Huit jours après, le comte de Vaize reçut cinq ou six dénonciations anonymes contre M. Coffe ; mais dès sa sortie de Sainte-Pélagie, Lucien l’avait mis, à son insu, sous la surveillance de M. Crapart, le chef de la police du ministère. Il fut prouvé que M. Coffe n’avait aucune relation avec les journaux libéraux ; quant à ses rapports prétendus avec le comité gouvernemental de Henri V, le ministre en rit avec Coffe lui-même.

  1. [Caractère de Coffe. — C’était un petit homme nerveux, maigre, alerte, actif, presque tout à fait chauve.
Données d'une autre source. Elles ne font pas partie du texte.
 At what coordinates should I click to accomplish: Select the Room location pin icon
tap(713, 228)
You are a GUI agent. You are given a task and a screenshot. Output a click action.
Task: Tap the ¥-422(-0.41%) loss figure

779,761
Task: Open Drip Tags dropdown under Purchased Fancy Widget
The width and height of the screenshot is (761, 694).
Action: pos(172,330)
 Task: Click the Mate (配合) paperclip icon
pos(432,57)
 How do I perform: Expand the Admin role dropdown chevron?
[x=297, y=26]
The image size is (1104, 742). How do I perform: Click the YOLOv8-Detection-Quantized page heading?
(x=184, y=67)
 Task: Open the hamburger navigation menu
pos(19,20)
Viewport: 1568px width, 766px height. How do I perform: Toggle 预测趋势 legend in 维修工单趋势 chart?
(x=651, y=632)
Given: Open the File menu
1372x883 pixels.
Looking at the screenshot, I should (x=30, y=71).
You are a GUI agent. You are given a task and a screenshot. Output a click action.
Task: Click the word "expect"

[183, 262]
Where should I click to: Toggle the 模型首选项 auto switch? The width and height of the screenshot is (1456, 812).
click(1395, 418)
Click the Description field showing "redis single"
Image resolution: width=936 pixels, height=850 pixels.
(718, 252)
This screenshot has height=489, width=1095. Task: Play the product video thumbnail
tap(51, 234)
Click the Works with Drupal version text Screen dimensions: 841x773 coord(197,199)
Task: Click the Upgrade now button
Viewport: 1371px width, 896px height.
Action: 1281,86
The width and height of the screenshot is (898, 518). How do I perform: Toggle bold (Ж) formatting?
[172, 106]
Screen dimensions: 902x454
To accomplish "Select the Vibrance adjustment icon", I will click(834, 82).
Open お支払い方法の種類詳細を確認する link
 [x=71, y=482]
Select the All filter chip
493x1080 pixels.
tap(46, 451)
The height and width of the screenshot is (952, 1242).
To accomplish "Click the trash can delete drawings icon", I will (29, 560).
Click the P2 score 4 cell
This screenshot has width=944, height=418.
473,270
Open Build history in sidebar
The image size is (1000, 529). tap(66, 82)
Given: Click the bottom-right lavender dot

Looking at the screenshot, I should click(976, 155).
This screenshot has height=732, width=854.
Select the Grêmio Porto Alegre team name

Il n’avait que vingt-cinq ans et en paraissait trente-six. Homme parfaitement pauvre et également honnête, le mécontentement était peint sur cette figure, qui ne s’éclaircissait que lorsqu’il agissait avec vigueur. Coffe était renommé à l’École pour son silence presque parfait ; mais ses petits yeux gris toujours en mouvement parlaient malgré lui. Dans son mépris pour le siècle actuel, Coffe pensait qu’aucune affaire ne valait la peine qu’on s’en mêlât. L’injustice et l’absurdité lui donnaient de l’honneur malgré lui, et ensuite il avait de l’humeur d’en avoir et de prendre intérêt pour cette masse absurde et coquine qui forme l’immense majorité des hommes. La fortune à peu près unique de Coffe était son grade à l’École polytechnique ; une fois chassé, il fit argent de tout, et forma un petit capital de 3.000 francs, avec lequel il entreprit un petit commerce. Ruiné par une banqueroute, il fut mis à Sainte-Pélagie où il eût passé cinq ans pour retrouver la misère à sa rentrée dans le monde, si l’on ne fût venu à son secours. Il avait le projet, si jamais il pouvait réunir 400 francs de rente, d’aller vivre dans une solitude, en Provence.]